**Your goal**:
Continue the news article below about evangelical support for prison reform, starting right after its final sentence.

+++ Excerpt to read

President Donald Trump speaks during an event on prison reform in the East Room of the White House, Friday, May 18, 2018.
When targeting his message to white evangelical voters, President Trump has often focused on traditional priorities for social conservatives, such as abortion and religious freedom. But in recent months another issue – criminal justice – has become a priority for Trump’s influential group of evangelical advisers.
Several of them attended a prison reform summit at the White House on Friday, where President Trump told the audience, “America is a nation that believes in the power of redemption.”
That idea – that redemption is possible, even in prison – is a central part of the Christian belief system, said Johnnie Moore, an evangelical leader and informal adviser to President Trump who attended the summit.
“I’m not sure that for a number of years it was sort of considered a political issue,” he said in an interview with NPR. “It was more just an issue of justice.”
Moore is among leading evangelicals who are supporting the FIRST STEP Act, which focuses on improving prison conditions for pregnant inmates, and offers a path to possible early release for prisoners who earn credits for good behavior. The plan does not tackle many of the larger goals of criminal justice reform advocates, such as reducing or eliminating mandatory minimums for non-violent drug crimes.
The bill recently cleared the House Judiciary Committee and is expected to receive a vote in the full House soon, but faces tough odds in the Senate. It’s being promoted by Trump’s adviser and son-in-law Jared Kushner, who has been instrumental in marshaling evangelical support for the plan.
Moore noted that evangelical churches have long been involved in prison ministries. But as the prison system has expanded, he said, they’ve seen the impact on the people they serve.
“The incarceration rate in this country is just insane,” Moore said. “And because of that, most evangelicals, myself included, have a connection to the issue…we’ve seen it with our own eyes. And now’s the time to speak up.”
Another big factor that has brought more white evangelical congregations face to face with the prison system is the opioid epidemic, said Craig DeRoche, senior vice president for advocacy and public policy with the evangelical group Prison Fellowship. The group has been involved in discussions with the White House.
“It stopped becoming an issue of the people who have criminal justice involvement as being ‘those people,’ to, ‘wait a second, I know these people,'” DeRoche said in an interview.
For decades, the most prominent evangelical voice calling for prison reform was the group’s founder, the late Chuck Colson, a former Nixon administration official who served time after Watergate. DeRoche said the evangelical movement has evolved on the issue since Colson’s time.

++++++
+++ Dataset section

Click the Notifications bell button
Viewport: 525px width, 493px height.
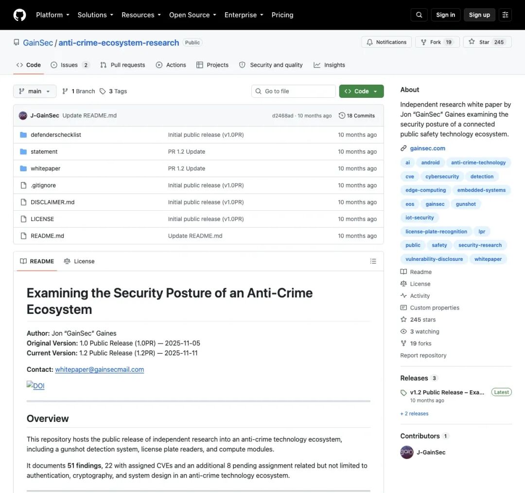click(x=386, y=42)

++++++

**Exercise response**:
“A lot of people in the church didn’t feel called as strongly to actually enter the debate over [criminal justice reform] like they did with as issues like abortion,” he said.
Ralph Reed, a longtime leader of the Christian right, also supports the bill.
“This is really signaling something that’s a fascinating and very little-noted phenomenon in American politics,” Reed said, “…which is that the evangelical movement…sort of came into the process talking primarily about sexual morality, and now they’re speaking to a much broader set of issues.”
Some other religious groups and other prison reform advocates, including the National Council of Churches and the Jewish Council for Public Affairs, are opposing the measure, which they say doesn’t go far enough.
Jesselyn McCurdy of the American Civil Liberties Union said she welcomes evangelical support for prison reform in principles, but worries the push for this legislation could squander an opportunity for more substantial reform. Among other concerns, she said the plan relies too heavily on releasing prisoners into halfway houses, which are underfunded.
Jesselyn McCurdy of the American Civil Liberties Union said she welcomes evangelical support for prison reform – but not for this bill. She worries about squandering what could be the only chance for awhile for significant change.
“Our concern is if we support this…we’re leaving thousands of thousands of people behind in the name of a very quick, empty promise type of reform that won’t result in many people actually coming home,” McCurdy said.
Ken Blackwell, a longtime Republican activist who advised Trump’s transition team and is among those advocating for prison reform, told NPR there are also disagreements within the conservative movement about how far to take criminal justice reform.
“It’s the extent to which you look for a balance between the punishing dimension of a prison system for acts of wrongdoing, with the hope for rehabilitation and reform,” he said.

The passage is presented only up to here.